The scenario concludes with the CBP officers detaining the driver. The researchers again leave the conclusion open-ended. Maybe they find illegal narcotics in the back of the truck–or maybe it was all computer error and the driver loses his job, because his perishable freight didn't arrive on time.
The records EFF received do not indicate any official interest from CBP or the Department of Homeland Security. However, BITS may not be as far off in the future as the D-PO. CBP has been experimenting with AR since at least 2018 by using HoloLens headsets to inspect goods for intellectual property violations.
Meanwhile, an "artificial intelligence expert" at San Diego State University is developing a technology that sounds similar to (if not more alarming than) BITS. The project contemplates "helping DHS 'see' terrorists at the border" with HoloLens headsets that "would add custom-built algorithms to place everything a border agent needs to know in a line of sight for faster, more thorough operations."
This system builds off the SDSU expert's earlier DHS-funded project: a kiosk-based system called the "Automated Virtual Agent for Truth Assessments in Real Time" (AVATAR) that was tested around 2011 at border crossings. According to an SDSU promotional article, AVATAR was "designed initially for border and airport security" and researchers claimed it could "tell if the person being interviewed might be providing deceptive answers based on information transmitted via behavioral sensors in the kiosk," such as facial expressions and voice inflections. All of these technologies have the potential for grave error as well as racial bias.
As dazzling as this technology might be to officials working in the highly politicized realm of border security, it sets off a flashing red alarm for civil liberties advocates who have been long tracking the abuse and violations of the rights of travelers at ports of entry.
No More Tech Fantasies
One of the problems with modern policing is the adoption of unproven technologies, often based on miraculous but implausible narratives promoted by tech developers and marketers, without contemplating the damage they might cause.

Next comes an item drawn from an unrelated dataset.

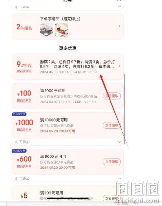Expand 可叠加 under the ¥1000 coupon

pos(119,142)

The PNNL researchers present D-PO as a solution that they proudly acknowledge sounds like it was pulled from "a science fiction novel." But what they fail to remember is that science fiction is a cautionary genre, one designed to help readers–and the world–imagine the worst case scenarios. Hal murdered the crew in 2001: A Space Odyssey. The precogs of Minority Report made mistakes. The Terminator's Skynet nearly wiped out the human race.
Society would be better served if the PNNL team used their collective imagination to explore the dangers of new policing technologies so we can avoid the pitfalls, not jetpack right into them.